Our study confirms that these compounds possess a slight but significant antiviral activity against representatives of three families of viruses, namely Flaviviridae, Coronaviridae and Retroviridae. Norbelladine, 4′-O-methylnorbelladine and their N-methylated form were the most active compounds. N-methylation did not significantly affect their antiviral potential. In most cases, 3′-O-methylation of norbelladine or 4′-O-methylnorbelladine in combination with their N-methylation resulted in decreased antiviral activity. This suggests that adding methyl groups at specific positions may alter interactions with the target. Further studies are needed to identify the targets and understand the key interactions required for inhibition. At this stage, the protein(s) that is(/are) targeted by norbelladine derivatives, viral or cellular, is unknown. Additionally, these compounds were generally non-cytotoxic, preventing a precise estimation of the SI and suggesting they do not possess anti-hepatocarcinoma, anti-myeloid, or anti-adenocarcinoma properties. The molecular targets of Amaryllidaceae alkaloids that cause their cytotoxicity have not been clearly identified, slowing down structure optimization for the development of anti-cancer treatment.

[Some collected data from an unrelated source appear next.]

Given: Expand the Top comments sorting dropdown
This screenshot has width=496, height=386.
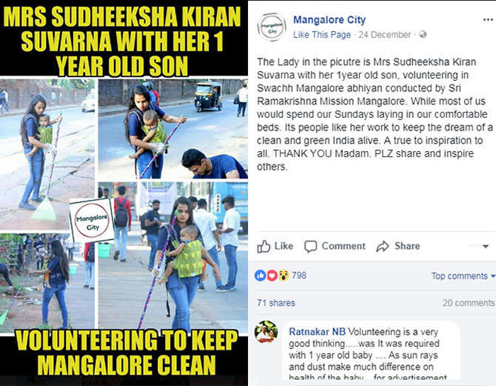Looking at the screenshot, I should pyautogui.click(x=463, y=276).
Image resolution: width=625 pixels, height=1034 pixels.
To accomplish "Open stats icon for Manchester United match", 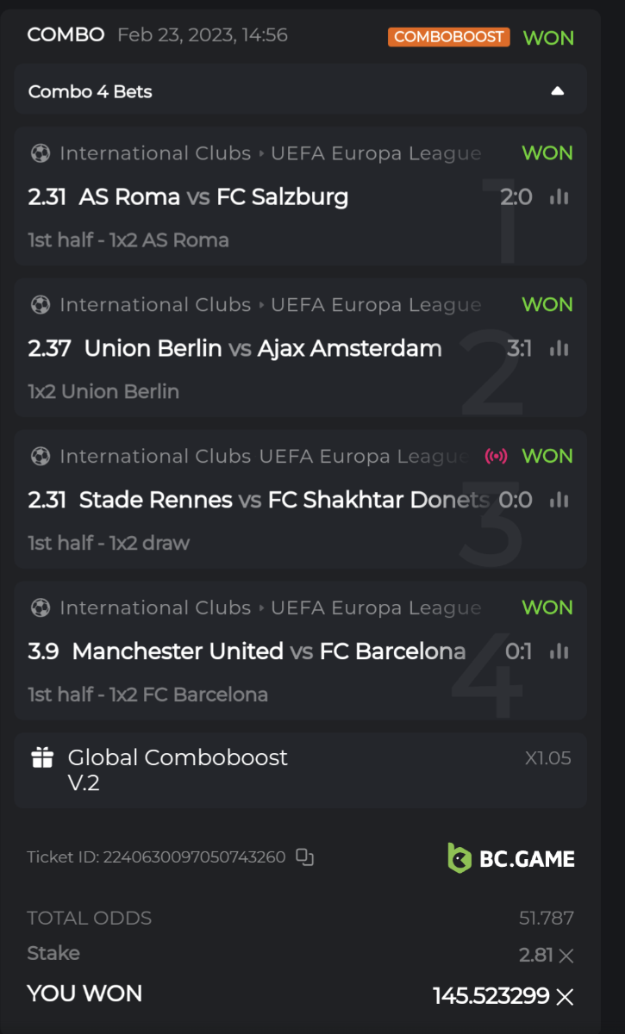I will tap(559, 652).
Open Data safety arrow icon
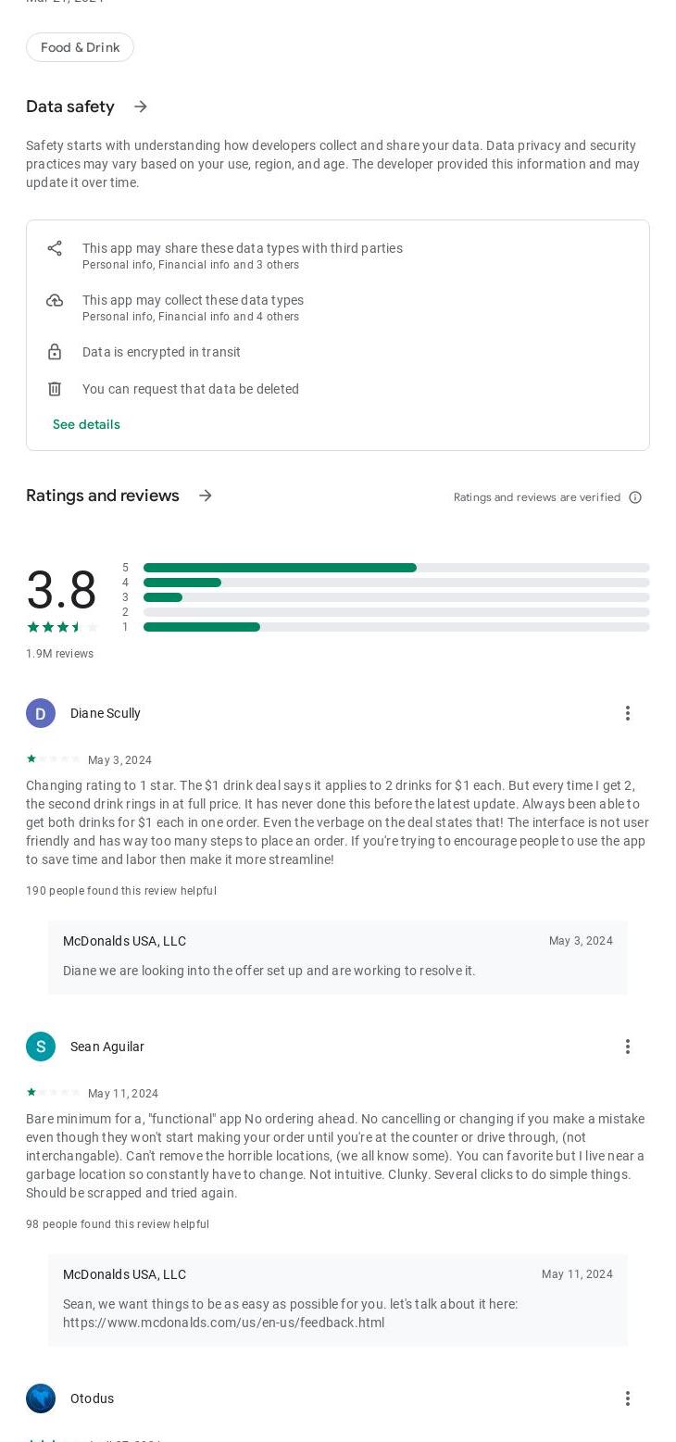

The investigation of the inhibitory effects of alkaloids on AChE and BuChE activity revealed that their potencies are significantly influenced by O- and N-methylation of their scaffold [19,24]. In our experiments, norbelladine and its O,N-methylated derivatives consistently inhibited the BuChE-catalyzed hydrolysis of butyrylcholine. N-methylnorbelladine was the most potent (IC50 = 3.94 μM), showing twice as much BuChE inhibition compared to norbelladine itself. 4′-O,N-dimethylnorbelladine showed 1.5-fold more BuChE inhibitory activity compared to its non-N-methylated counterpart. These findings are consistent with Mamun et al.’s [24] and Vaněčková et al.’s [19] study, underscoring the importance of the tertiary amine structure as a foundational element in designing butyrylcholinesterase inhibitors. Interestingly, the activity was specific to BuChE, as the N-methylated derivatives exhibited low AChE inhibition, with a maximum of 40% reached by 3′,4′-O,N-trimethylnorbelladine. These results are in agreement with Vaněčková et al.’s [19], who measured weak anti-AChE activity for 6-O-demethylbelladine (3′,4′-O,N-trimethylnorbelladine) and 4′-O-demethylbelladine.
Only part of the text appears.